What you should do.
Retype the data below verbatim; pictures do not belong in the copy.

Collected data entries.
· · ·

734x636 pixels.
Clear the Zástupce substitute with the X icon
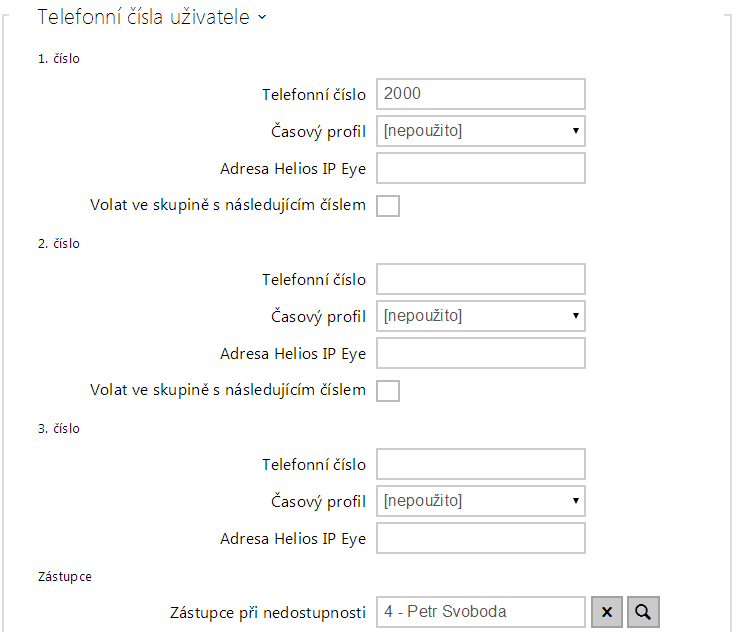pos(606,612)
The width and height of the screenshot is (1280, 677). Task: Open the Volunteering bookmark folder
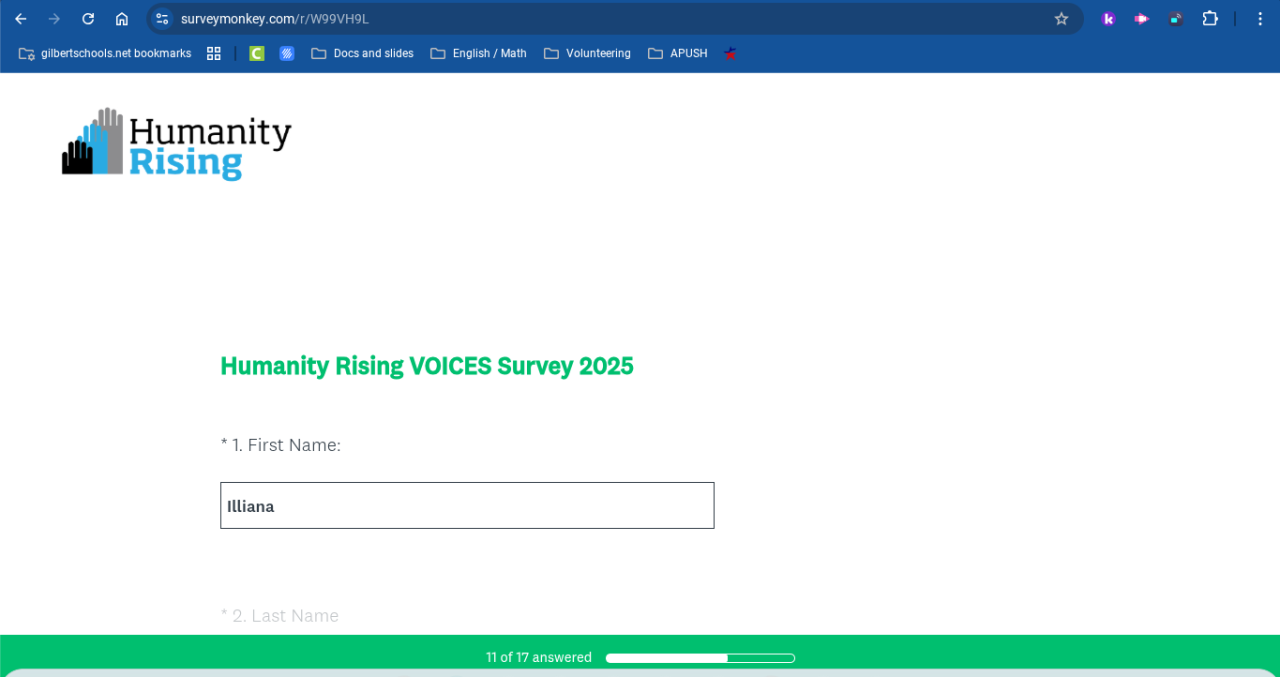point(587,54)
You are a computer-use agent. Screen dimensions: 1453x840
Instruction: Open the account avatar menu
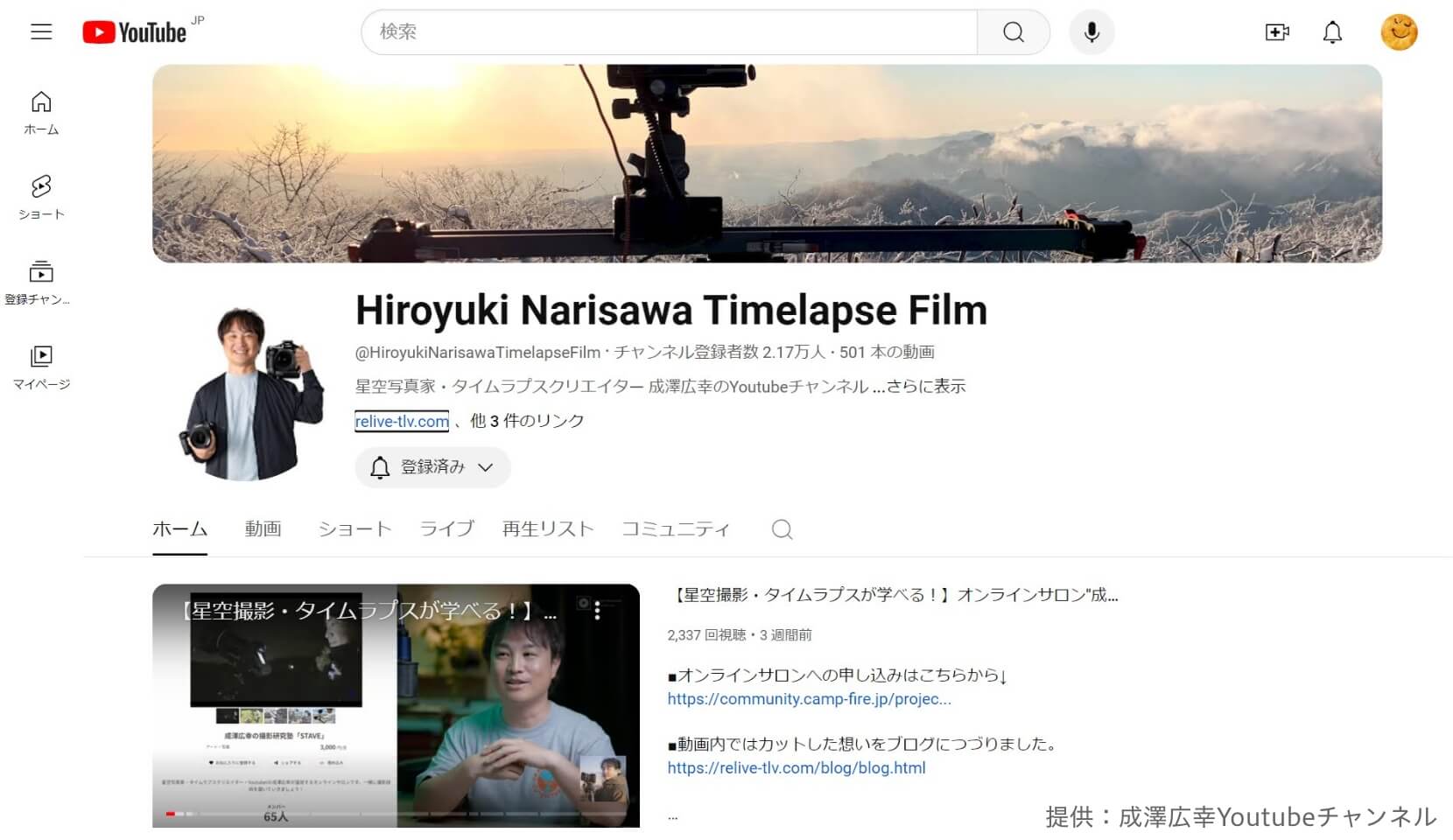1398,32
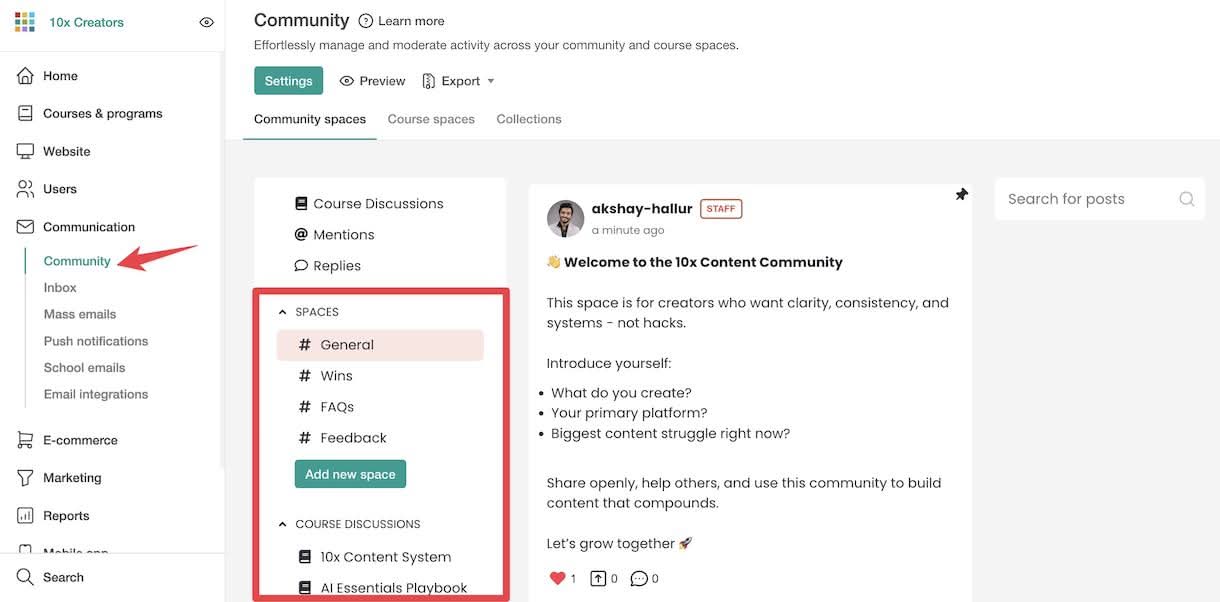1220x602 pixels.
Task: Switch to the Course spaces tab
Action: point(431,118)
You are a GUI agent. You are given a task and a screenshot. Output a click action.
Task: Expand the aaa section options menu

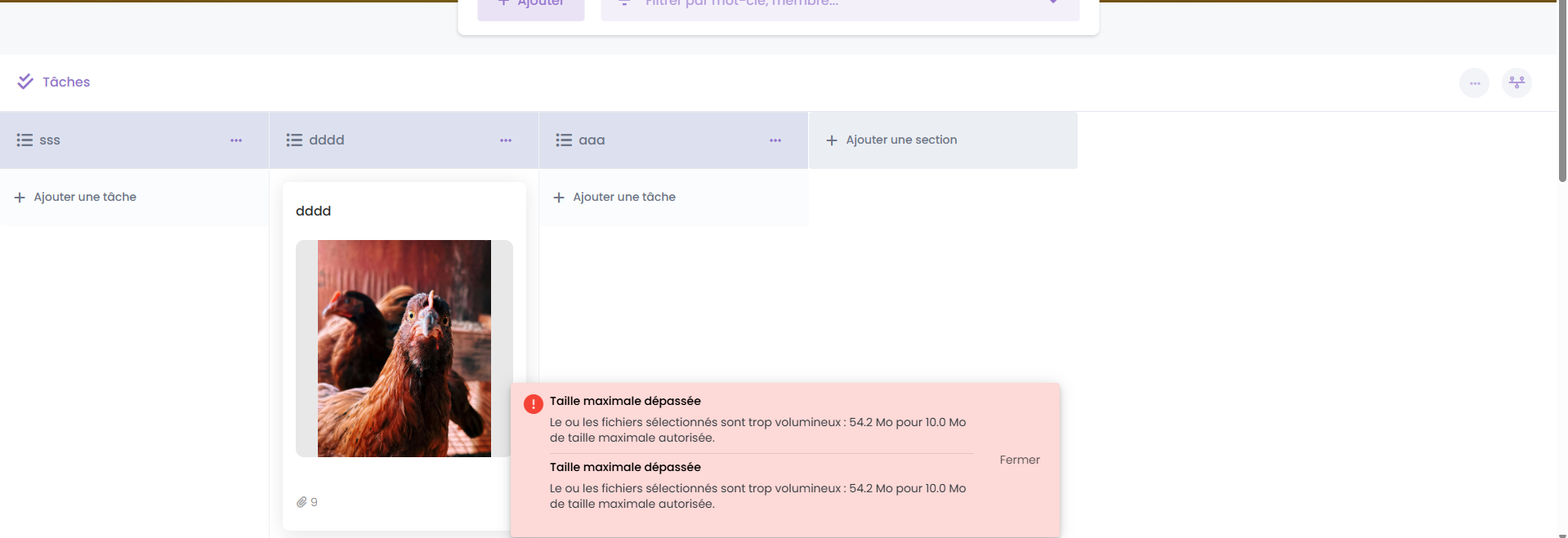click(775, 140)
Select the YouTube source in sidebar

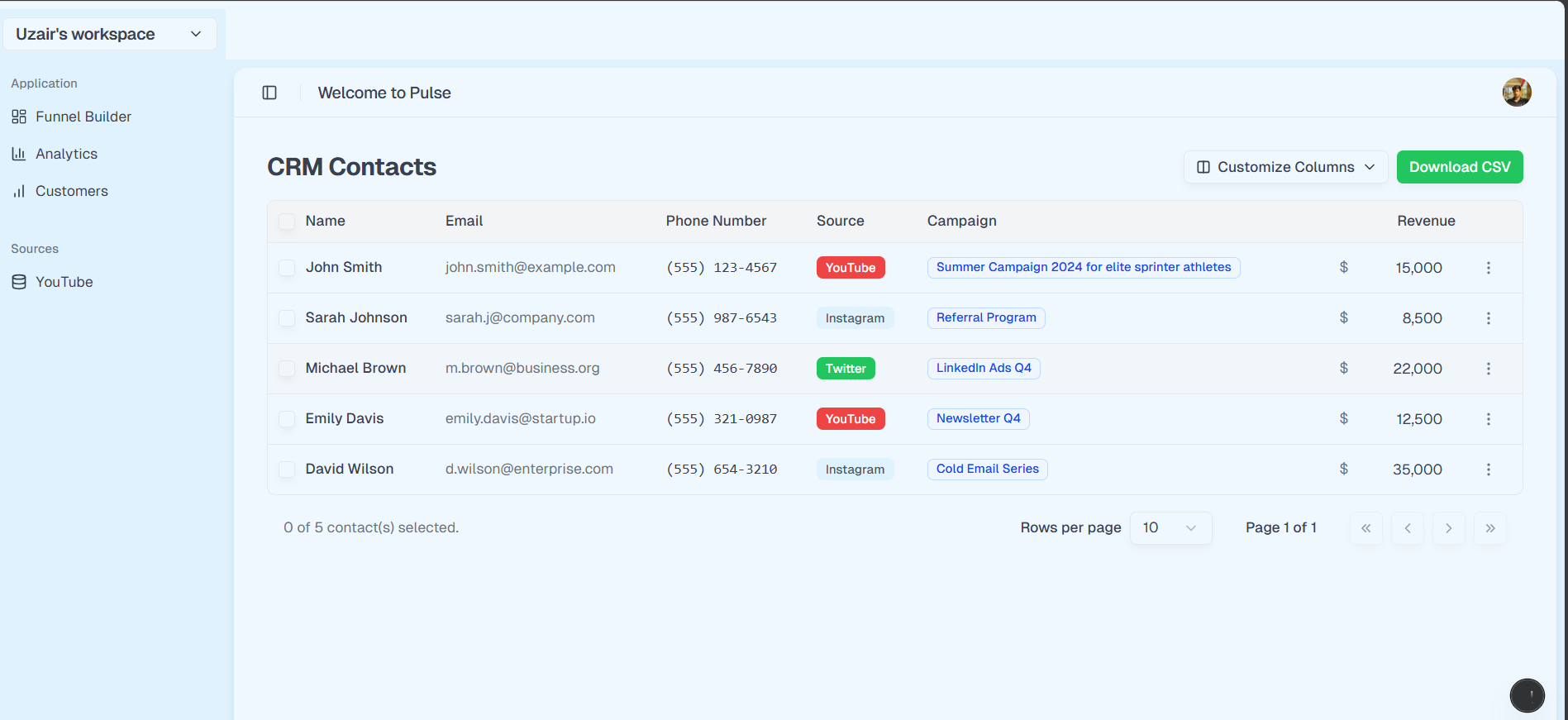click(64, 282)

· · ·

Reply.
734x636 pixels.
Clear the Zástupce substitute with the X icon
pos(606,612)
The width and height of the screenshot is (1280, 677). Task: Open the Volunteering bookmark folder
point(587,54)
You are a computer-use agent. Screen dimensions: 1453x840
Instruction: Open the account avatar menu
1398,32
1220x602 pixels.
Task: Switch to the Course spaces tab
Action: point(431,118)
You are a GUI agent. You are given a task and a screenshot. Output a click action.
Task: Expand the aaa section options menu

click(775, 140)
Select the YouTube source in sidebar

click(64, 282)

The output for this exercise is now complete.